I did a visual inspection and the belt looks perfect. No cracks at all. The back is kind of shiny though (does that matter)?

I'm not very knoweldgable with cars so I'm not sure what is considered normal...but everything looked good.

One thing I noticed is the tensioner (?) thing was vibrating side to side a bit. Is that normal?

Also, when I turn on the air inside, it slowly goes away. The squeak will go from once every rotation to once every 2, then 3 then none at all. Then it comes back after 15 seconds (with the air on). It also comes back right away when I turn the air off.

After doing this a few times (turning the air on, waiting for the squeak to start up again, then turning if off and on again), it gets a lot quieter and less consistant (with or without the air on)

Also, fan setting 1 and 2 don't work.

From what I've read, it is the A/C Compressor, right? That just controls the air conditioning? Is it easy to replace? Do I need to?

rys99grandam
03-13-2007, 04:41 PM
The Tensioner does vibrate a little, according to 3 grand ams I Work on.

You may want to take a look at the harmonic balance aka crank pulley and see what she is doing, wether she is straight, or woobling. Friends Malbiu with 45k crank pulley was shaking mad, causing sqeaky.

The fan setting not working is a common issue, has something to due with a fuse blowing or something like that. Search for it on the forums.

Squeaking can be a hard think to pin point sometime.

rixGAphx
03-13-2007, 05:15 PM
Belt Squeak:

This results from the rubber sliding across the metal pulleys, like rubber tires squeeling across slick concrete in a gas station lot.

The belt will squeak for many different reasons:
* Water on the pulleys and belt, splashed from a puddle or dripping from the coolant system.
* Stretched belt, no longer gripping tightly enough.
* Glazed belt ('shininess') with insufficient friction.
* High-resistance accessory (bad bearing or such, in the AC compressor, alternator, waterpump, PSpump, etc) requiring more energy than the pulley-belt can transfer.
* Wobbly pulley(s)
* Weak tensioner spring, no longer strong enough to tighten the belt.
* Broken tensioner.

Cold rubber is harder and has less friction than warm rubber, so a cold belt slips more than a warm belt (after the car has warmed).

When you 'inspect' a belt, you look for signs of damage (age cracks, glazed surfaces, frayed cords, etc.);
AND you need to test the belt for tension (by pushing-down on the belt midway between two pulleys) and look for wobbly pulleys.

On the GA V6, the tensioner and its pulley should NOT move any while the engine runs.

◆ Available data ◆
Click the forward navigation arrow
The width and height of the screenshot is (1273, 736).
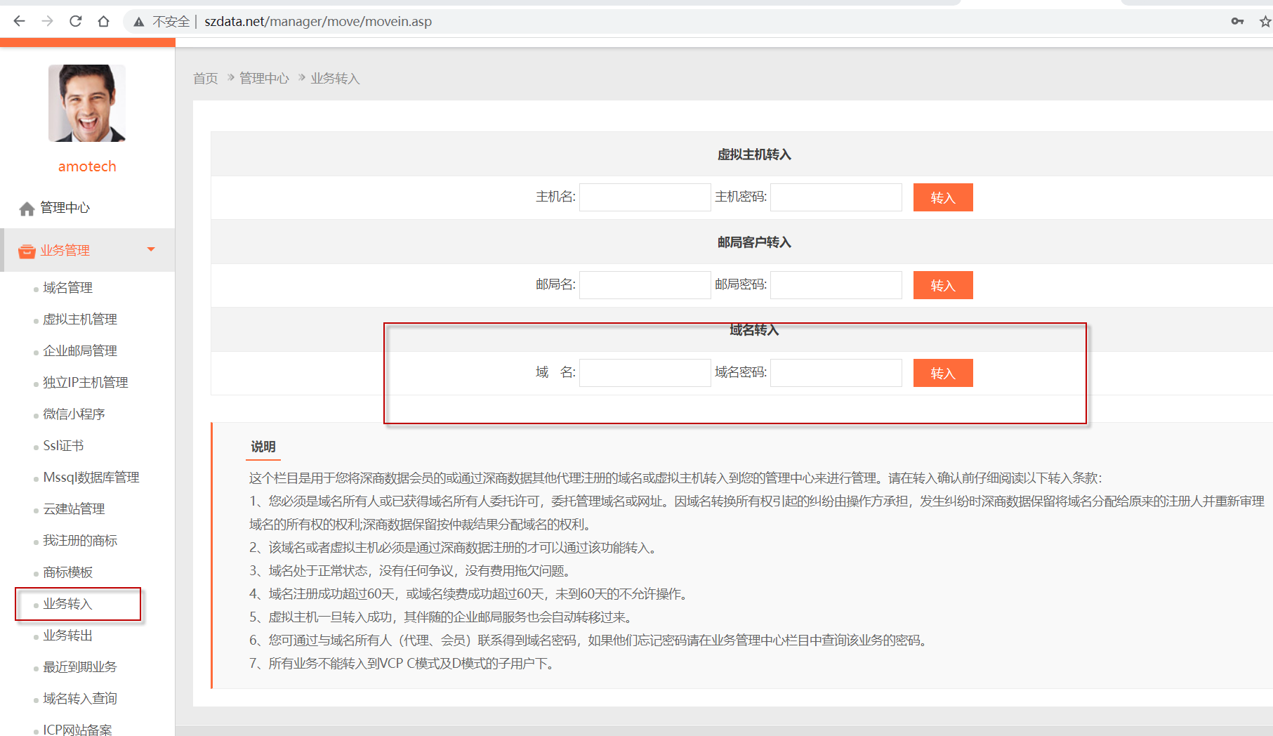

◆ The tasks ◆
A) Which causes of belt squeak does the bulleted list in the belt squeak thread give? Name each one.
B) Extend the belt squeak thread by writing what comes next after its final sentence.
The listing above comes from a separate source, not from the belt squeak thread.

◆ Answers to the exercise ◆
A)
- Water on the pulleys and belt, splashed from a puddle or dripping from the coolant system
- A stretched belt that no longer grips tightly enough
- A glazed (shiny) belt with insufficient friction
- A high-resistance accessory, such as a bad bearing in the AC compressor, alternator, water pump or PS pump, requiring more energy than the pulley-belt can transfer
- Wobbly pulleys
- A weak tensioner spring that is no longer strong enough to tighten the belt
- A broken tensioner

B)
Not up-n-down bouncing;
Not side-to-side wobble.
It is DEFINITELY not supposed to vibrate, so it is prolly time to replace it, as well as the 'glazed' belt.

Mebbe use a mechanic's stethoscope first, to identify the source of the squeel.
* * *

Do a 'search' for Heater Fan Resistor; that is what has burned-out on your car, and is preventing the fan from running on speeds 1 and 2; 3 and 4 will fail soon.
It's an absolute PITA to change.

Hope this helps,
-Rick

rys99grandam
03-14-2007, 03:09 PM
So the Tensioner is not support to have ANY MOVEMENT? I would think it would have a slim movement because of what it is.

If no movement then the case then mine has been bad for a year plus now. Guess Ill replace it. I guess this would explain why when I engage the AC, the extra power required causes mad vibration, and squealing noises.

99GrandAMSE
03-14-2007, 03:28 PM
... to determine if it is the belt that is giving the noise, you can use an old trick, BUT YOU HAVE TO BE CAREFUL ... basically, take a normal bar of soap and with the engine running CAREFULLY (and I repeat C-A-R-E-F-U-L-L-Y) rub the soap on to the belt (on the top side, edges and underneath slightly if you can do it without getting too close to everything 'moving') ... anyway, if the belt is the culprit the noise will go away ... then, you can simply change the belt or try some belt rejuvenator to see if it works ... the Grand Am is known for having squeaky belts which is why lots of belt use the Gatorback line ... personally, I used to but when it started to squeak as well, I went back to 'normal' belts and hit it with rejuvenator spray every once and a while ... so far, so good :)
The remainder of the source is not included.